What you should do ::
One exact copy of the listing, minus the images, is the required answer.

----

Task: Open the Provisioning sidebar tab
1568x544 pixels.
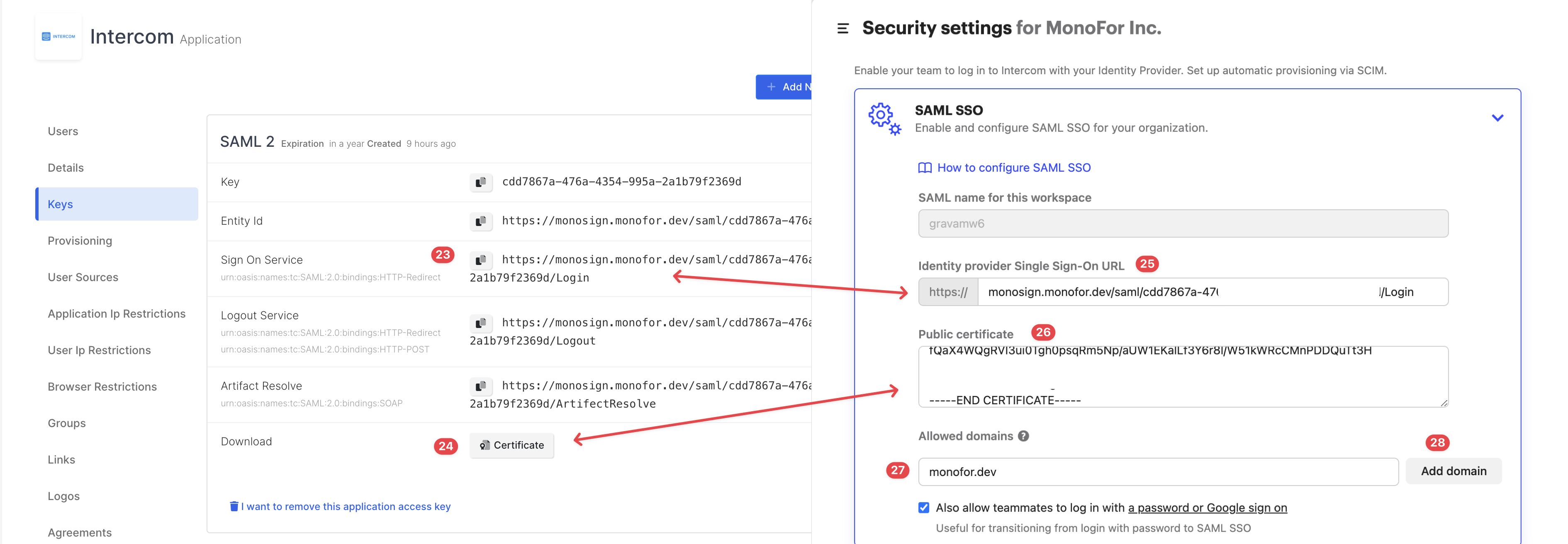Action: click(80, 241)
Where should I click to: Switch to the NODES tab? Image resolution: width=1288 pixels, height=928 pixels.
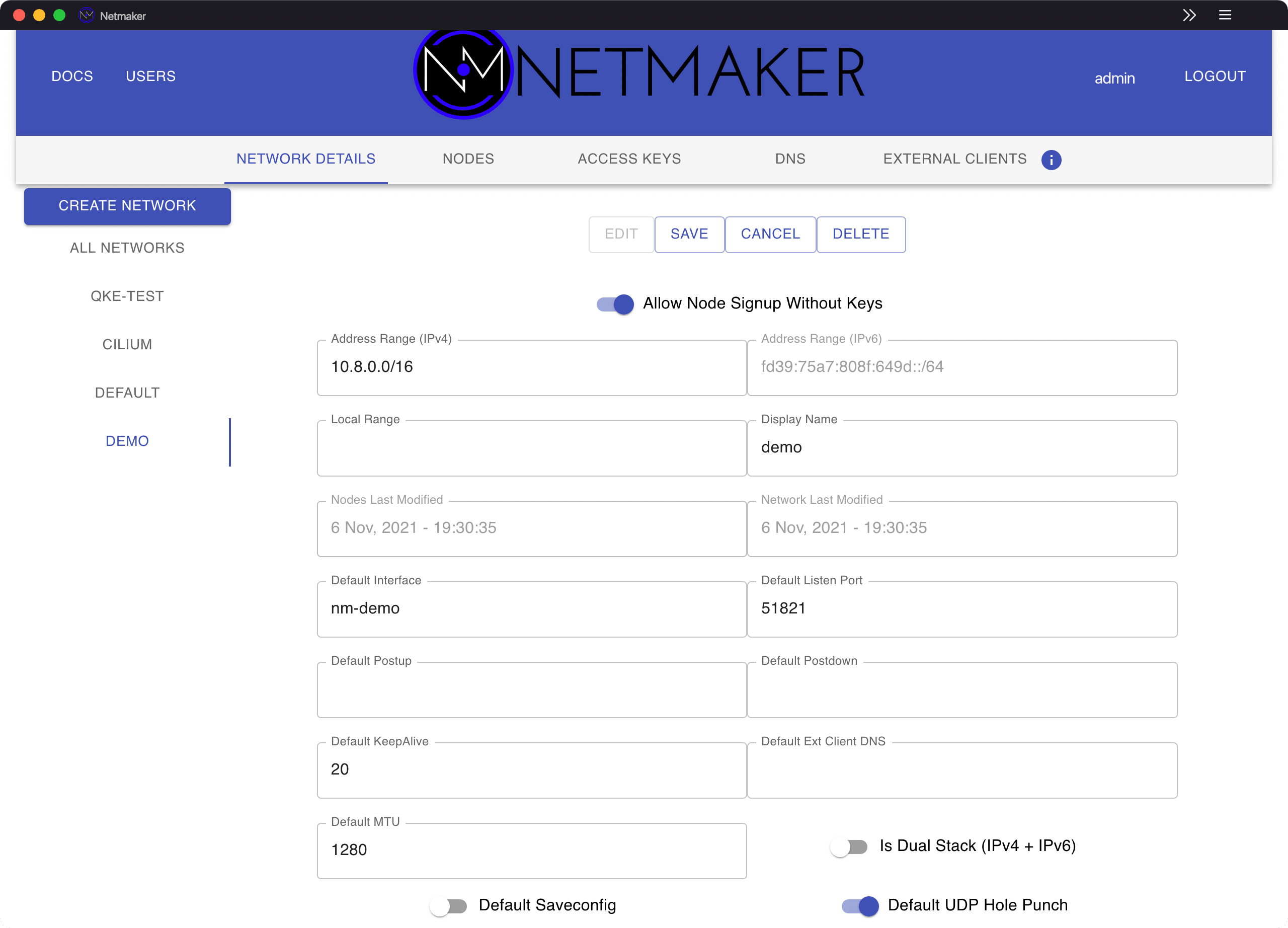click(x=467, y=159)
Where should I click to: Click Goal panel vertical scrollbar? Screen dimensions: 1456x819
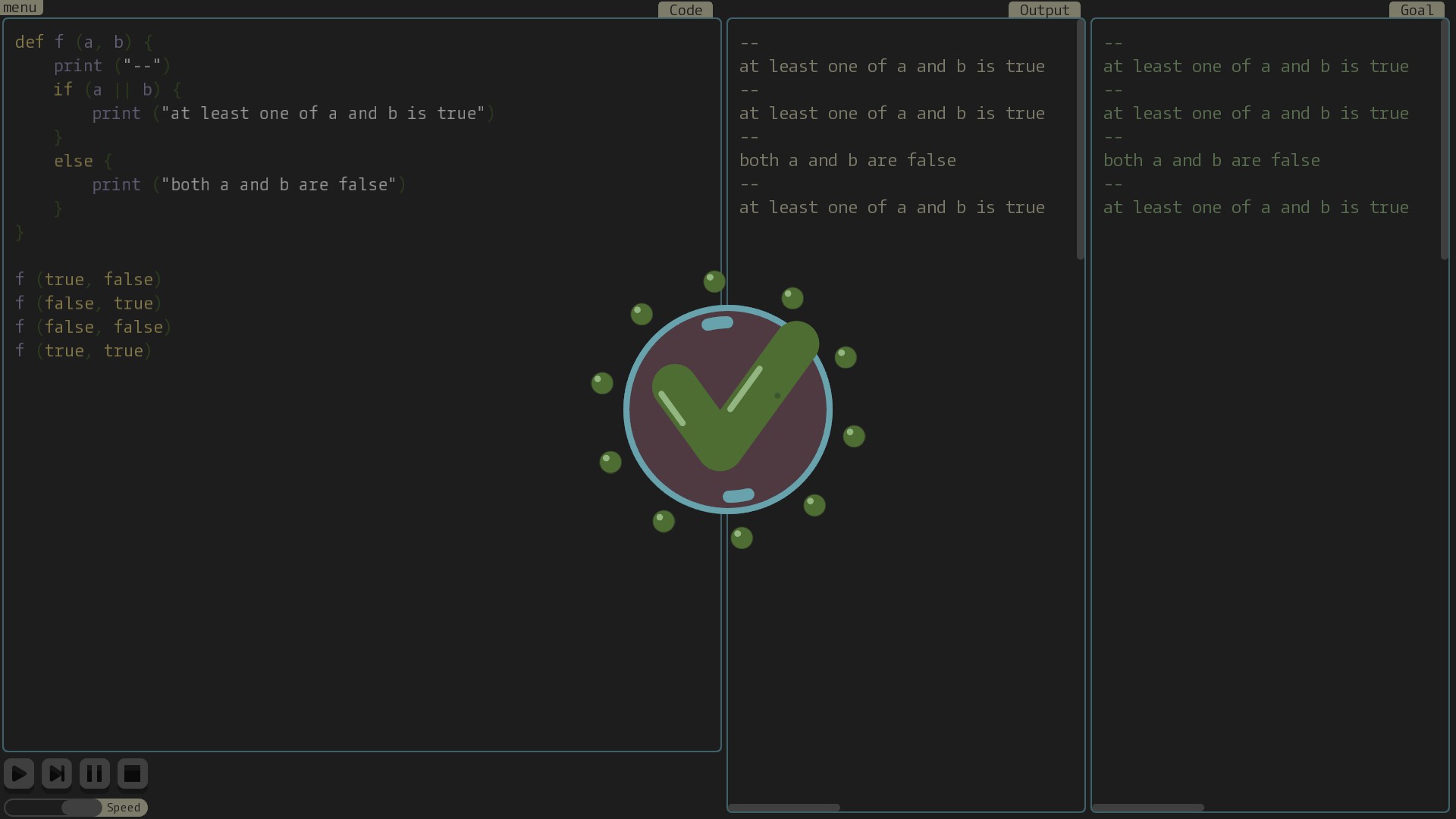click(1444, 140)

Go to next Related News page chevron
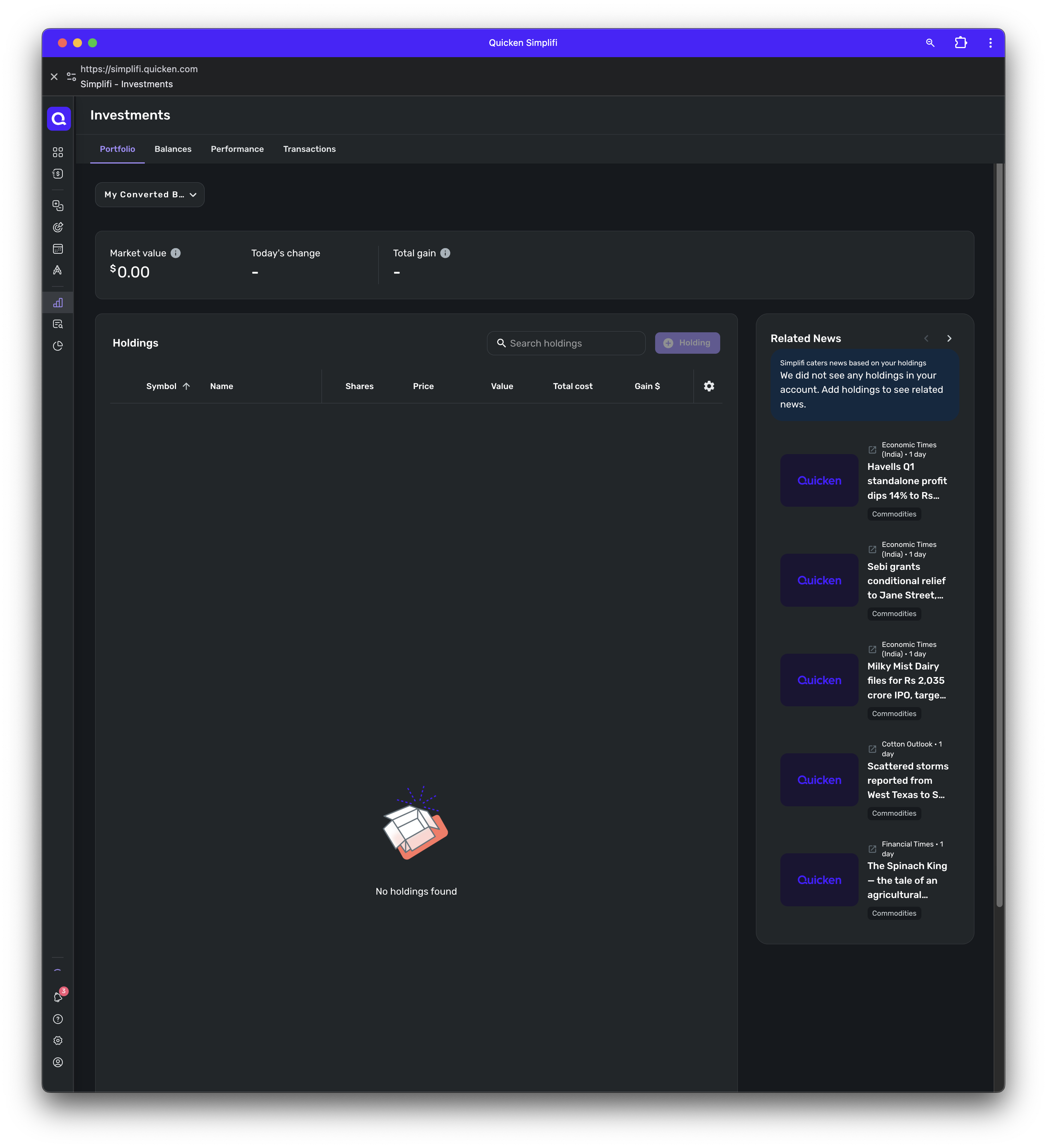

----

Written response ::
Task: Open the Provisioning sidebar tab
1568x544 pixels.
Action: click(80, 241)
Where should I click to: Switch to the NODES tab? Image resolution: width=1288 pixels, height=928 pixels.
click(x=467, y=159)
Where should I click to: Click Goal panel vertical scrollbar? Screen dimensions: 1456x819
click(1444, 140)

Go to next Related News page chevron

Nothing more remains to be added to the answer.